19 January 2021

New Professor investigates differential privacy techniques to protect sensitive data

Privacy

How do we develop solutions that can make useful data analyses without invading privacy? Is it possible to share data on populations that cannot be traced back to individuals? These are some of the mathematical problems that the Department of Computer Science's new Professor Rasmus Pagh deals with.

Professor Rasmus Pagh

Today, huge amounts of data are being collected throughout our society, containing valuable information that can be used to improve a wide range of areas. Through data analyses, we can develop artificial intelligence systems for healthcare, anticipate changes in climate and economy, and companies can improve their products and services.

However, since many human data are personally sensitive, it is important to develop methods that enable useful analyses without violating the privacy of citizens. It is such methods that the Department of Computer Science's new professor, Rasmus Pagh, develops.

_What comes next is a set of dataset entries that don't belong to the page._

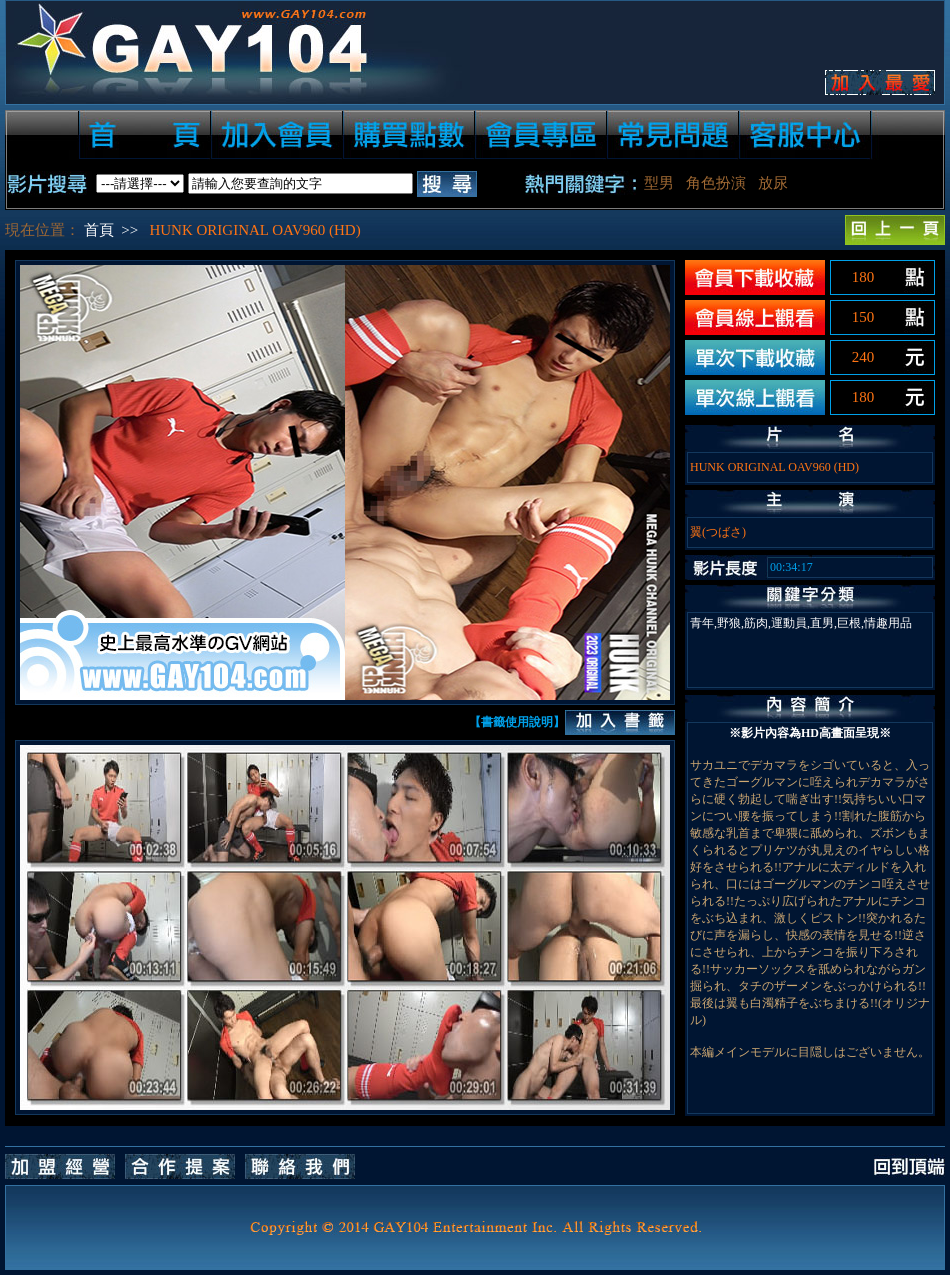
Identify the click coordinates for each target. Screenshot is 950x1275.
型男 (659, 183)
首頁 (99, 230)
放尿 (773, 183)
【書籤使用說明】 (517, 722)
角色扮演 (716, 183)
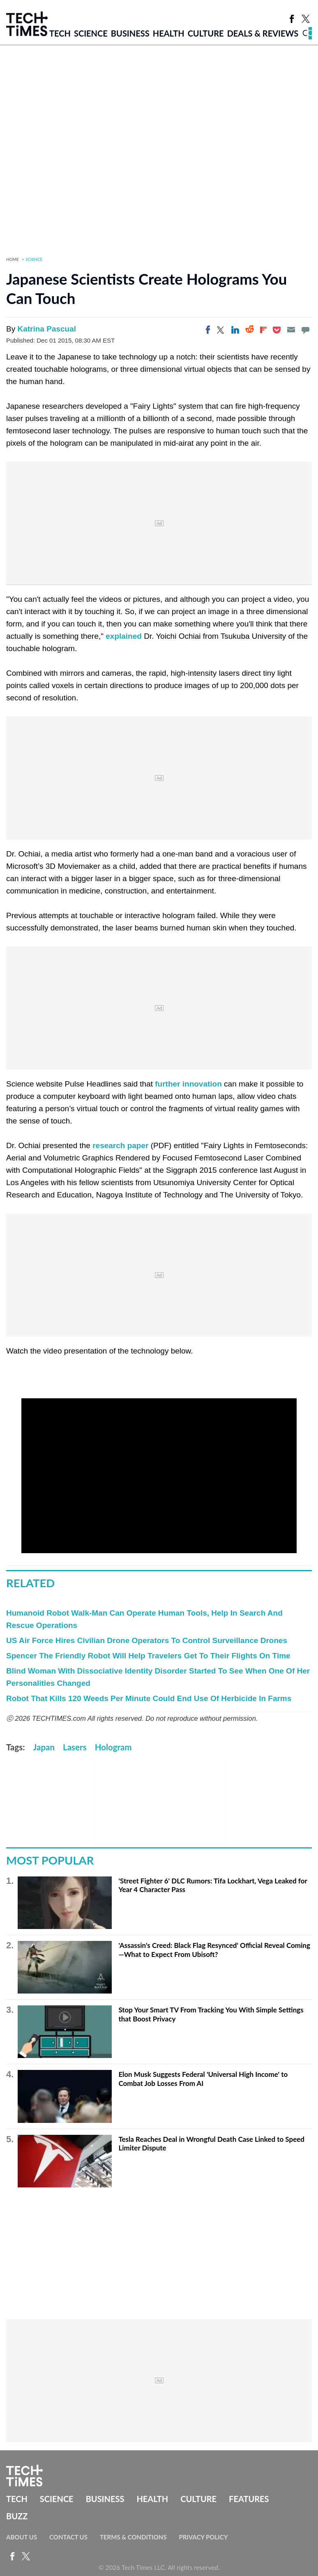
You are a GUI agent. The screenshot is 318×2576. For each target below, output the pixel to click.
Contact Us (68, 2537)
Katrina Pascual (46, 329)
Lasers (75, 1747)
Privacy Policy (203, 2537)
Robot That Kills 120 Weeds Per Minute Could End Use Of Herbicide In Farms (148, 1698)
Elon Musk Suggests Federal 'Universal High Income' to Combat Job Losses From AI (203, 2079)
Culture (206, 33)
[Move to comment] (305, 329)
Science (91, 33)
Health (168, 33)
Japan (44, 1747)
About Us (21, 2537)
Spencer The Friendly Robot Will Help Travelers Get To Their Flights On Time (148, 1655)
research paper (120, 1145)
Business (130, 33)
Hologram (113, 1747)
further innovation (188, 1084)
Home (12, 259)
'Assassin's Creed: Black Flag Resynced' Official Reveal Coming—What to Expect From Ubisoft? (214, 1950)
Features (249, 2499)
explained (124, 636)
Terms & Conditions (133, 2537)
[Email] (290, 329)
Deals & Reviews (263, 33)
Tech (60, 33)
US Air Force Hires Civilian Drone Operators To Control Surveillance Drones (146, 1640)
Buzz (17, 2516)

Among other things, Rasmus researches differential privacy – in his own words “a lightweight cryptography” that makes it possible to analyse data that is potentially sensitive without having to fear that the analyses leak personally sensitive information.

- It is crucial for a data-driven world that people feel safe in terms of sharing data. Unfortunately, we have seen several cases where companies and states have published data analyses that seemed harmless, but which could actually be used to find private information when combined with other sources. Within differential privacy, we try to find solutions to this problem, says Rasmus.

According to Rasmus, institutions and companies are usually not interested in information about the behaviour of individual users, costumers, or citizens. Instead, they are interested in a summary of data that shows useful patterns for a larger group.

- Therefore, the goal of differential privacy is to be able to release as much information as possible without telling about individuals. We want to provide information about a population of some sort and, at the same time, make sure that you cannot use this data to gain knowledge about individuals. In many cases, this is indeed possible, says Rasmus.

Visiting faculty researcher at Google

Rasmus designs and analyses so-called randomized algorithms, for which he is internationally recognized. These are algorithms that make random selections along the way and can be used to ensure privacy.

Rasmus has primarily dealt with the theoretical part of algorithm design but he is also interested in how algorithms can be used in practice. In 2019, Rasmus was a visiting faculty researcher at Google, working on space-efficient machine learning and differential privacy.

- It was exciting to visit Google's research department where theoretical ideas often end up being used on a large scale. I like to move back and forth between, on the one hand, the theoretical problems and, on the other hand, the impact that the research can have outside the walls of the university, says Rasmus.

Differential privacy is of great value to Big Tech companies, which are often criticised for their massive data collection. Other Big Tech companies like Apple and Facebook are also working with differential privacy and according to Rasmus, the techniques will also become relevant to public institutions in the future.

- In the long run, it will make sense to implement this to public institutions that are also in possession of a lot of useful data. This is already done today by the US Census. Here, you need to be sure that what you tell the outside world does not violate anyone's privacy.

Protecting sensitive data with differential privacy - how it works

For many years, institutions and companies have anonymised personal data through ad-hoc methods, for example when publishing large population surveys. This means that institutions have chosen what information to hide based on the individual study. The problem with this method is that, in many cases, you will be able to combine information from different sources to find personally sensitive information that you should not be able to find.

Imagine that the University of Copenhagen chooses to provide data about the average salary per employee and updates it every time a new employee is hired. If you know when a person started working at the university, you will be able to calculate what he or she earns, based on how much the average salary increased or decreased.

Differential privacy avoids making accurate statistics available. Instead of publishing the average salary x, you can, for example, publish x + s, where s is a randomly chosen number, a kind of "noise" that is added to x. Every time new statistics are published, new noise is introduced, which makes the method robust to analyses such as the one described above.